Quedan pocas vueltas para el final de la carrera y todo esperamos un emocionantísimo final de Gran Premio. Todo tiene una pinta estupenda, quizás veamos la mejor carrera en las calles del Principado desde hace muchísimos años. Alonso empieza a afilar las garras. Accidente en pista, vuelta 72. Se para el mundo.

Nunca hubo una bandera roja que además de parar una carrera frenara en seco un espectáculo, han sido como los preliminares en tu cita sexual del año, cuando las cosas van a pasar a mayores ZAS¡¡¡ te cierran la puerta en las narices.

Lo que fue una sorpresa para todos los que disfrutábamos del espectáculo fue ver a los coches colocarse en la parrilla de salida. La carrera había superado el 75% de las vueltas y no caben muchas dudas, pero ver a mecánicos e ingenieros correr hacía los coches me hizó pensar que dirección de carrera había tomado la mejor decisión en millones de años de evolución, no nos querían privar de un final de Gran Premio de infarto.

En ese momento no cabía en mi de gozo, por fin raciocinio y coherencia por parte de Charlie Whiting, que buenísima decisión, es tan buena que por ella casi le perdono todas la malas que ha o han tomado a lo largo de los años.

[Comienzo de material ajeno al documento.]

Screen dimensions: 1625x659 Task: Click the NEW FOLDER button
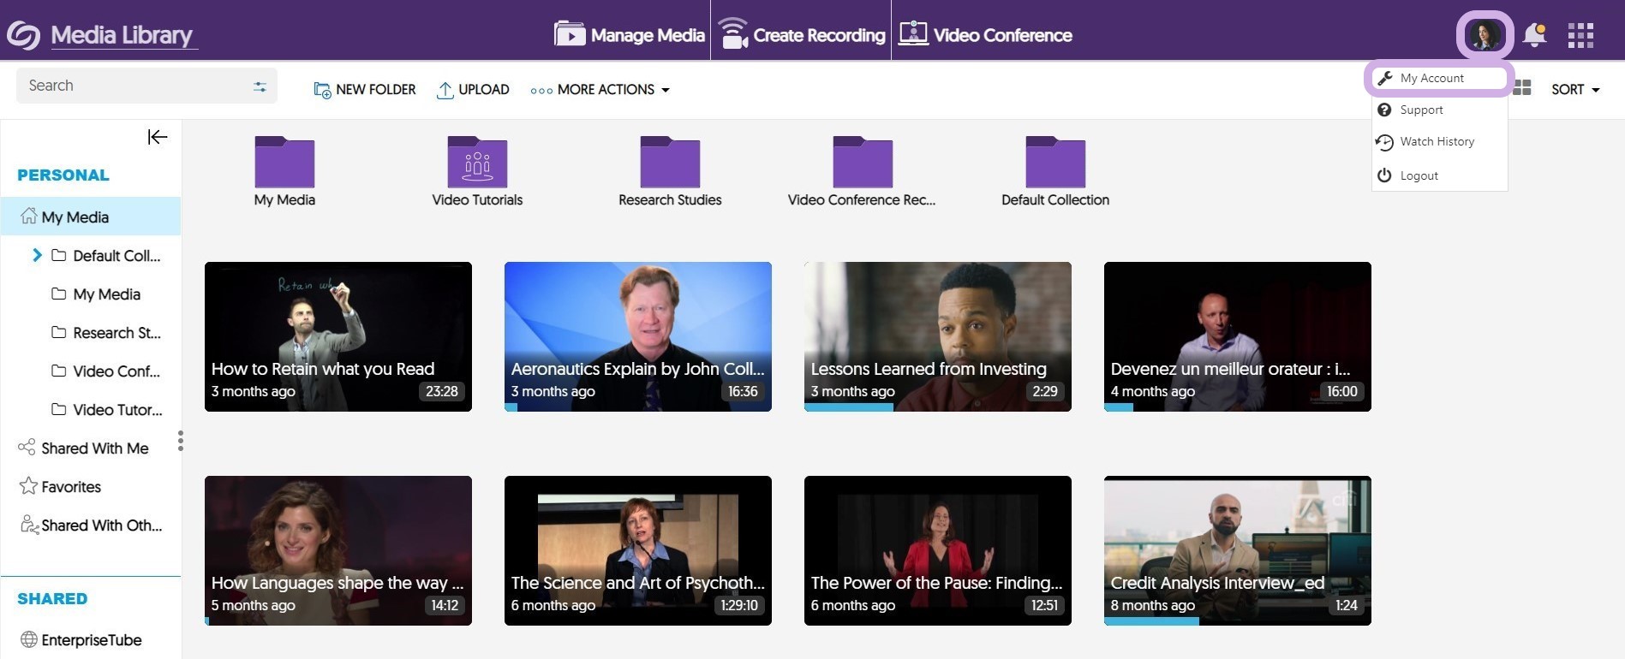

Hasta que me dí cuenta que estában cambiando los neumáticos en los monoplazas y volví a la realidad, a lo que estaba acostumbrado, a las cagadas monumentales de dirección de carrera. Y pensé que todo había sido una pantomima, una ilusión. Ese final de carrera épico ha sido guillotinado públicamente como a María Antonieta.

Habían rebanado el triunfo a los que apostaron por estrategias arriesgadas y sobre todos nos habían quitado la lucha feroz por ganar entre Sebastian Vettel, Fernando Alonso y Jesson Button en circuito en el que solo cabe algunos pocos milagros.

En Pirelli tampoco lo entienden. Paul Hembery, el máximo responsable de la marca en la F1, se sigue haciendo la misma pregunta que nosotros; «no entiendo porque se les permite cambiar neumáticos, pero quizás me estoy perdiendo algo«. Pues si Paul se lo ha perdido mirando la F1 desde dentro, los demás no tenemos ni la más remota idea de lo que pasa en la sala de los que deciden el destino de los mortales pilotos. Ellos empeñándose en hacer de las carreras lo nunca visto y los otros estropeándoselas.

La FIA quiso seguir cortando más cabezas y con todo lo que le han permitido hace uno, dos y tres años ahora no le dejan ni respirar. Lewis Hamilton es el estandarte de la pasión, de hacer posible lo imposible, de la agresividad, y del espectáculo. Ha luchado como un gladiador en Mónaco y hoy le veo, en un página web, pedir perdón a los aficionados. A un Massa que le hizo lo que ningún piloto en esa curva había hecho a los que le adelantaron, y a un Maldonado, que seguro se ha sentido decepcionado con Lewis, pero que debería verlo como un lance de carrera, que seguro ha tenido muchos en las otras categorías por las que ha pasado. Por lo de insinuar que por ser negro le dan hasta en el cielo la boca si debería pedirlo.

¿Pero pedir perdón por luchar en la arena de las calles de Mónaco y por sentirse apaleado por unas decisiones injustas?.

Lewis no cambies nunca.

El Gran Premio de Mónaco será recordado por lo que fue y lo que pudo haber sido.